Jerusalén ardía de jilgueros.
Se colmaba de «hosannas» la mañana.
Olía a primavera y a besana
floreciendo de palmas los senderos.
El venía tranquilo. Colmeneros,
sus ojos de mirada sobrehumana
mielaban su tristeza por la grama
copiándose en los ramos, los rameros...
Desamparada y sola le seguía
una virgen dulcísima de aromas.
Su corazón de niña presentía
la sombra de la cruz cual alto faro.
Las manos de la madre, ya palomas,
volaron tras del Hijo a darle amparo.
PENA DE SIMÓN DE SIRENE
A Manolo López Ballester
Le ayudé, no sé por qué.

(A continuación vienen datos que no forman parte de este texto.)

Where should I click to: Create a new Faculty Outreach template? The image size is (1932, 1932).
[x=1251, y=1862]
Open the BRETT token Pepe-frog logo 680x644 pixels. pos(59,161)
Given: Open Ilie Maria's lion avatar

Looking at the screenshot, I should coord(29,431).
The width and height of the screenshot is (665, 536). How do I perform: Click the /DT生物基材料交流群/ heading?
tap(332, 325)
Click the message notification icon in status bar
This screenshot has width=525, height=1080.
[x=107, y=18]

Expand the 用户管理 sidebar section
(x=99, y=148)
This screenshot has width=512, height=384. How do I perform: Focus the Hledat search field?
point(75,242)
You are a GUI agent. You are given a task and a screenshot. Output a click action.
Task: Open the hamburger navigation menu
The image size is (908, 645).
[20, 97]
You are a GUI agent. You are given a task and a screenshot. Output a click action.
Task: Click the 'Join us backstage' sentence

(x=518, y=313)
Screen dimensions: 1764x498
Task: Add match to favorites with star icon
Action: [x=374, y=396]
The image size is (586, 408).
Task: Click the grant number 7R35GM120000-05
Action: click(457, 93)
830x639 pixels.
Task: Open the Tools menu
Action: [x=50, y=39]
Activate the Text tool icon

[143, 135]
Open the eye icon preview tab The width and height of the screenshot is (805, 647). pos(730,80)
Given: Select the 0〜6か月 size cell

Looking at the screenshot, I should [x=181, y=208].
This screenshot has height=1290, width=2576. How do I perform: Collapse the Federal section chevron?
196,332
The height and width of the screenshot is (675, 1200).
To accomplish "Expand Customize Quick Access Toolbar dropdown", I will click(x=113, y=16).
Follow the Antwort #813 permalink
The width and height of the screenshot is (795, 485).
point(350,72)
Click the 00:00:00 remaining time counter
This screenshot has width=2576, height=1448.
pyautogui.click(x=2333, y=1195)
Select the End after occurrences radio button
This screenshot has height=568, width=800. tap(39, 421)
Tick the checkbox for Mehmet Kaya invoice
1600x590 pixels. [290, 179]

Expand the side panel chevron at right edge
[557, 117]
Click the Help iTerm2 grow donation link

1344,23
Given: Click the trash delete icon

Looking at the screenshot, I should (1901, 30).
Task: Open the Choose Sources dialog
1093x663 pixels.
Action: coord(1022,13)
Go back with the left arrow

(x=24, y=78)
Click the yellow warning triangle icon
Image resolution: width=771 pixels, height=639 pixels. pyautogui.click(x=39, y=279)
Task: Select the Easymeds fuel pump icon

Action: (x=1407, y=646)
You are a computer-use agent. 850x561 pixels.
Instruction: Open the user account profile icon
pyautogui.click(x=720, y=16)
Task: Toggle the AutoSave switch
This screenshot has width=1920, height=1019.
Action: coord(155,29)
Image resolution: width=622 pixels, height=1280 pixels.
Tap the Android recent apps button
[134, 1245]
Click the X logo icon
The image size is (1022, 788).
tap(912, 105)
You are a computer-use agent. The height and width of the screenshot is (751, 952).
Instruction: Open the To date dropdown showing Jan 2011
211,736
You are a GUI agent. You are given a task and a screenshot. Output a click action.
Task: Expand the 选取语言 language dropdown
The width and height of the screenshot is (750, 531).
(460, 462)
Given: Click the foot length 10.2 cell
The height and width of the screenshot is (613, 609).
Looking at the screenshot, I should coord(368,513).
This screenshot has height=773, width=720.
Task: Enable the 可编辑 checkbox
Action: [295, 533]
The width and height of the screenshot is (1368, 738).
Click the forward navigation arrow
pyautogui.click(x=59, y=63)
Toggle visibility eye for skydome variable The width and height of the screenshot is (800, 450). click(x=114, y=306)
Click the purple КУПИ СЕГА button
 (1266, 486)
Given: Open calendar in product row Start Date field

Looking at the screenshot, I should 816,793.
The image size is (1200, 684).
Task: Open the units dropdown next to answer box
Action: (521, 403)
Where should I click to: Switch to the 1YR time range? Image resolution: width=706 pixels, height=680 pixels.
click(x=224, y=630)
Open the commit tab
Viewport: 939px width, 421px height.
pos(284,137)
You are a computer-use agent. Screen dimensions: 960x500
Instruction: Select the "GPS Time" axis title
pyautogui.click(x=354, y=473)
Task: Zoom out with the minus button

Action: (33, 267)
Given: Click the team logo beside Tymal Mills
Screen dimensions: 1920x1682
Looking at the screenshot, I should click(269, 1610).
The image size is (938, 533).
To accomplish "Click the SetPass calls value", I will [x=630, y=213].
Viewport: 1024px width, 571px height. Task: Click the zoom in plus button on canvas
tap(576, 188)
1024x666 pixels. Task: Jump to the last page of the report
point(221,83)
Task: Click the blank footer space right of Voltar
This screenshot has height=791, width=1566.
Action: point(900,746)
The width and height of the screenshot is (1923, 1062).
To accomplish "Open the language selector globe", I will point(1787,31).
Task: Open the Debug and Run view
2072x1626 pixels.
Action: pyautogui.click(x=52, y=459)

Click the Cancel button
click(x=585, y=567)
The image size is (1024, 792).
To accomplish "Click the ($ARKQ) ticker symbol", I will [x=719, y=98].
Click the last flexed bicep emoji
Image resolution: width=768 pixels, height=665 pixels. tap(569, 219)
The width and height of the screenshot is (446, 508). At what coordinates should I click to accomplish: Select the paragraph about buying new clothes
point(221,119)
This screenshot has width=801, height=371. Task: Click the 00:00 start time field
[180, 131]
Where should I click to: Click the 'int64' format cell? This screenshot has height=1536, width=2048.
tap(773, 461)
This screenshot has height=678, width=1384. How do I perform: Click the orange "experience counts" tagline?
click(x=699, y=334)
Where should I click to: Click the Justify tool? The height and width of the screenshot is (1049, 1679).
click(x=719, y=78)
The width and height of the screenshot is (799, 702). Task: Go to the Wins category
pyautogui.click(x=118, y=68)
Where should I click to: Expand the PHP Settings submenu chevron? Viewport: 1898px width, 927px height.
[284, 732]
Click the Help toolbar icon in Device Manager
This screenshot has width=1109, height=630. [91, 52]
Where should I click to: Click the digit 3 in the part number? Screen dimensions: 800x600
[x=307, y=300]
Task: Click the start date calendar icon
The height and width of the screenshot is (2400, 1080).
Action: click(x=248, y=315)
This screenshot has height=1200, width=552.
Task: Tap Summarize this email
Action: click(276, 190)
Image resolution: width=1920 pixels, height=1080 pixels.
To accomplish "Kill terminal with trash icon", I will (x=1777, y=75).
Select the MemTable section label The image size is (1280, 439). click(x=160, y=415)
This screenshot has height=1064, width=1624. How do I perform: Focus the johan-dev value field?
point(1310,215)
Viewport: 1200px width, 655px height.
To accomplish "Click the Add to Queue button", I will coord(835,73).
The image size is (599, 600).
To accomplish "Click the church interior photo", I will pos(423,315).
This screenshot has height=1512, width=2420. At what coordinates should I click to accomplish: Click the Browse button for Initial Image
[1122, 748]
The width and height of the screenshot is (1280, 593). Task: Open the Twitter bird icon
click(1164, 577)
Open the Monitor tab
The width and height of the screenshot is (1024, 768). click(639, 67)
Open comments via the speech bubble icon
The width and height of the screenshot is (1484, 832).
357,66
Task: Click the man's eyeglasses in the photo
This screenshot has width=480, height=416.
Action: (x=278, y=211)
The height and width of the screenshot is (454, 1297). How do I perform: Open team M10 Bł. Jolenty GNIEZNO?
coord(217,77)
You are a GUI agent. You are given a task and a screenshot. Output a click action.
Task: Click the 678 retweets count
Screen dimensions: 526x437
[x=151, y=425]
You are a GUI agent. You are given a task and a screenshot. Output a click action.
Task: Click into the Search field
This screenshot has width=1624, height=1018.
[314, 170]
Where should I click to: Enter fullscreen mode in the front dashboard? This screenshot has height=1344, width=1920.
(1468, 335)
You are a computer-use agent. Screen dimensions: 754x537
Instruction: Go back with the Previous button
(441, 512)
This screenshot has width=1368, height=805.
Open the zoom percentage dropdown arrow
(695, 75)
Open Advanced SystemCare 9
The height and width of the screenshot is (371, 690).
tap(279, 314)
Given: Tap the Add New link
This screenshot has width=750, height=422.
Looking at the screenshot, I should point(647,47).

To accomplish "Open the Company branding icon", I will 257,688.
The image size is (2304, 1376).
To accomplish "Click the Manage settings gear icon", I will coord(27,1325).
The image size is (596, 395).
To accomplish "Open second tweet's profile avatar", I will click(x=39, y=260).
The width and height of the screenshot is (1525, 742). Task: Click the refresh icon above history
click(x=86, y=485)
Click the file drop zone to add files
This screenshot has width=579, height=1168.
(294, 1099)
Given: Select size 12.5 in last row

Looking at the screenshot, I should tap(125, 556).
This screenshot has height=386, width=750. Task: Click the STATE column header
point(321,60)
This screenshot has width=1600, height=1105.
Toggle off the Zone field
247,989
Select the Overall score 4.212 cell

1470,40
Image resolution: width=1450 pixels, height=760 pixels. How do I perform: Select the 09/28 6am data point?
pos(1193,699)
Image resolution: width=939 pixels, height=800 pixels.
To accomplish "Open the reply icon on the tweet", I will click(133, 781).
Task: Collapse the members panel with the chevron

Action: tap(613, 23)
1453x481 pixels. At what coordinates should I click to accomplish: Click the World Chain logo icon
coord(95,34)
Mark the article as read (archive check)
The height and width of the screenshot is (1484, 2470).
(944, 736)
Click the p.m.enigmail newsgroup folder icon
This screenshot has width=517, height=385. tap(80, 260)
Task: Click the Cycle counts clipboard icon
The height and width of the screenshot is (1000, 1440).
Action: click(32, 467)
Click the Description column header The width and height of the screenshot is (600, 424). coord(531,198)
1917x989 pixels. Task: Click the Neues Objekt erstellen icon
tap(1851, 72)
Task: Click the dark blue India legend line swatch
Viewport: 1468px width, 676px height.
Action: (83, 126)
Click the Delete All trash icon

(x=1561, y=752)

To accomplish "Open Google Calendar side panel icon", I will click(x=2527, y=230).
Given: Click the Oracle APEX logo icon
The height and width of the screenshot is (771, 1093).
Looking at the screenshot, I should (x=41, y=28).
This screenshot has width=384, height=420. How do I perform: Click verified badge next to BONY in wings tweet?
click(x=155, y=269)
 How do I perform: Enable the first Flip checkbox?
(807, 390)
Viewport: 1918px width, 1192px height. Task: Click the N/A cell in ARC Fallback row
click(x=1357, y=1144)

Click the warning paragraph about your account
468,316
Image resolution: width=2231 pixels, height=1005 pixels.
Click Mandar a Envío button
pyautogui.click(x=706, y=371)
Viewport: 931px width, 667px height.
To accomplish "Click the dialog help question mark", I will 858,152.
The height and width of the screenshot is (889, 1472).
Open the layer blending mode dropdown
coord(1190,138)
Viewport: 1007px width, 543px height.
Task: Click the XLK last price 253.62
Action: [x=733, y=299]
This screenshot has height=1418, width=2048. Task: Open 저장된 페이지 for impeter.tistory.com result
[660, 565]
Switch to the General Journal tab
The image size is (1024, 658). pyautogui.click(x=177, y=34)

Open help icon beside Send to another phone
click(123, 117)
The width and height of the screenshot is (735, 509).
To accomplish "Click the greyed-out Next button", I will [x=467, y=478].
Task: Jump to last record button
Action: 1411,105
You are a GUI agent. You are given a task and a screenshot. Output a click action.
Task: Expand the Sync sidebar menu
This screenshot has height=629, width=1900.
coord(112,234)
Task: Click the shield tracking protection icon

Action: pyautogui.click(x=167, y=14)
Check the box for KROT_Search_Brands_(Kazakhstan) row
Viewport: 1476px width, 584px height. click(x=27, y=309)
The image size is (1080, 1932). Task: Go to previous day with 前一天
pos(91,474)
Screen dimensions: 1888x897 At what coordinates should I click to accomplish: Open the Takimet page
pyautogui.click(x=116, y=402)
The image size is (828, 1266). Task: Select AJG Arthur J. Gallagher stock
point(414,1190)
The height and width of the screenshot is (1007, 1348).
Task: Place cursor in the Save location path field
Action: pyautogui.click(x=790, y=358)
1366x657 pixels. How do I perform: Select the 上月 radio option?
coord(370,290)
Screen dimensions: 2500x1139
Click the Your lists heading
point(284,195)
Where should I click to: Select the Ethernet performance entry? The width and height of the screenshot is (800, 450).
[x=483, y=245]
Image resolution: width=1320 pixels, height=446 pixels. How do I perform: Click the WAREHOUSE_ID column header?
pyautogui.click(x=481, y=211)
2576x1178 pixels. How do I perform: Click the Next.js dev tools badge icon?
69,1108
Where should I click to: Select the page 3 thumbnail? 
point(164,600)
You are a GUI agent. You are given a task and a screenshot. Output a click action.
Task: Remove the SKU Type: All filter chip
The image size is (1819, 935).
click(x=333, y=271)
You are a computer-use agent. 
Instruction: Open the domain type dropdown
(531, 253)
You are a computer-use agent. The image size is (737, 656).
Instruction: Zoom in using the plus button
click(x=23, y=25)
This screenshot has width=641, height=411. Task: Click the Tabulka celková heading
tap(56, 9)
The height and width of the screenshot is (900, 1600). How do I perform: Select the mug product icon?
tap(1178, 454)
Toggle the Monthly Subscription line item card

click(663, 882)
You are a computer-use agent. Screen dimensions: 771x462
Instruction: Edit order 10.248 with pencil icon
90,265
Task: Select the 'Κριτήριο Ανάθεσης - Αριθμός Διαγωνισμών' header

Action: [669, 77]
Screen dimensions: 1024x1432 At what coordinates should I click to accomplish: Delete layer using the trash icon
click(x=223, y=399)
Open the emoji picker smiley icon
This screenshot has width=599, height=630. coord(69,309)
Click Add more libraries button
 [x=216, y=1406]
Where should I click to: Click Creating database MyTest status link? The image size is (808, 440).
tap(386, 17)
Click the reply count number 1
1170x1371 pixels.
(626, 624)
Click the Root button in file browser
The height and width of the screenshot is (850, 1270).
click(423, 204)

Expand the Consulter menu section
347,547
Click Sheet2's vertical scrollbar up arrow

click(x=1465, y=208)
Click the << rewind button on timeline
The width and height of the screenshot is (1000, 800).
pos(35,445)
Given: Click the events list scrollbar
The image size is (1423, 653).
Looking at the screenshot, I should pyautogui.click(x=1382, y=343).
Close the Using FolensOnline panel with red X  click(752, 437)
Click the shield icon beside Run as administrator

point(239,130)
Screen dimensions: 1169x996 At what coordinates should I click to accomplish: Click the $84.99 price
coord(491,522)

Quizá fuera
por la cruz y la pena que traía,
o la siega fue pronta y sonreía
plena de azul y flor, la primavera.
El me miraba tristemente, y era
tan triste su mirada que la mía
se endulzaba en tan dulce compañía
y le seguí dichoso. Verdadera
mente era el Hijo de Dios; lo supe luego
cuando levantó su diestra y con ella
bendijo y perdonó a mis hermanos
bañándonos de luz igual que al ciego.
Que yo toqué la cruz, la mano aquella
y la sangre de Dios con estas manos.